-- Opening Marker --
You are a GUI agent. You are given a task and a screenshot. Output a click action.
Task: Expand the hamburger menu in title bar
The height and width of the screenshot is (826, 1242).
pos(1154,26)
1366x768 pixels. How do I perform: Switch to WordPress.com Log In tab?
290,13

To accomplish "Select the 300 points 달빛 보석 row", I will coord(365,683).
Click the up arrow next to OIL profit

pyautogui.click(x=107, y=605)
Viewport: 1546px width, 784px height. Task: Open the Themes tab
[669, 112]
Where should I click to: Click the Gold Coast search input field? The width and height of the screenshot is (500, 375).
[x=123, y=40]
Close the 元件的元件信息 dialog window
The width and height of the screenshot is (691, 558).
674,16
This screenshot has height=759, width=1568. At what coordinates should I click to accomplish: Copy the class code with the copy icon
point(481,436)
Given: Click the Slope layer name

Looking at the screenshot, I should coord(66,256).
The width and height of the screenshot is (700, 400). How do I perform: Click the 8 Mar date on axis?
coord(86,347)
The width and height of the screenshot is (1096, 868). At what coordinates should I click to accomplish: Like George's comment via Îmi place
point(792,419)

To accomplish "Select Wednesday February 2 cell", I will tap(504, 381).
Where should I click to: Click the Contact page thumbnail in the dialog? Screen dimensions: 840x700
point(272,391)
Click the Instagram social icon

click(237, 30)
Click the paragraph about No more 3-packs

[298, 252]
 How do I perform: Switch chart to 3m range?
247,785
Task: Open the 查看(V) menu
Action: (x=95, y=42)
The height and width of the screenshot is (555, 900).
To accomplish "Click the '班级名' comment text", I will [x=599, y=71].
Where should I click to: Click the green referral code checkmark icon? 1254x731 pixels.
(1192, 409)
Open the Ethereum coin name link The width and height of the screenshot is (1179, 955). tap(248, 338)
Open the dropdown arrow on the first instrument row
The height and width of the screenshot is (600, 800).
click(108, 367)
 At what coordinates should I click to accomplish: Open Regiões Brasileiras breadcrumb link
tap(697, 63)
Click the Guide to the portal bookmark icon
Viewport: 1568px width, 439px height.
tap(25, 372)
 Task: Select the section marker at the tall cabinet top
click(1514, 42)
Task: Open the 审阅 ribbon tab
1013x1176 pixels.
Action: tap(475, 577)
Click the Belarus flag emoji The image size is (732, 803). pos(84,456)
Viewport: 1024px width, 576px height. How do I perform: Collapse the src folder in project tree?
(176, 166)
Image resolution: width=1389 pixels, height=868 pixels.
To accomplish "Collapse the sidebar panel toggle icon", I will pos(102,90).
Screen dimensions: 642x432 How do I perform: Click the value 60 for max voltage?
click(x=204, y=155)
-- Closing Marker --
- **Task prompt**
Filter the listing down to the lines holding the word "will", and return those.

- **Result**
To accomplish "Select the 300 points 달빛 보석 row", I will coord(365,683).
To accomplish "Select Wednesday February 2 cell", I will tap(504, 381).
To accomplish "Click the '班级名' comment text", I will [x=599, y=71].
To accomplish "Collapse the sidebar panel toggle icon", I will pos(102,90).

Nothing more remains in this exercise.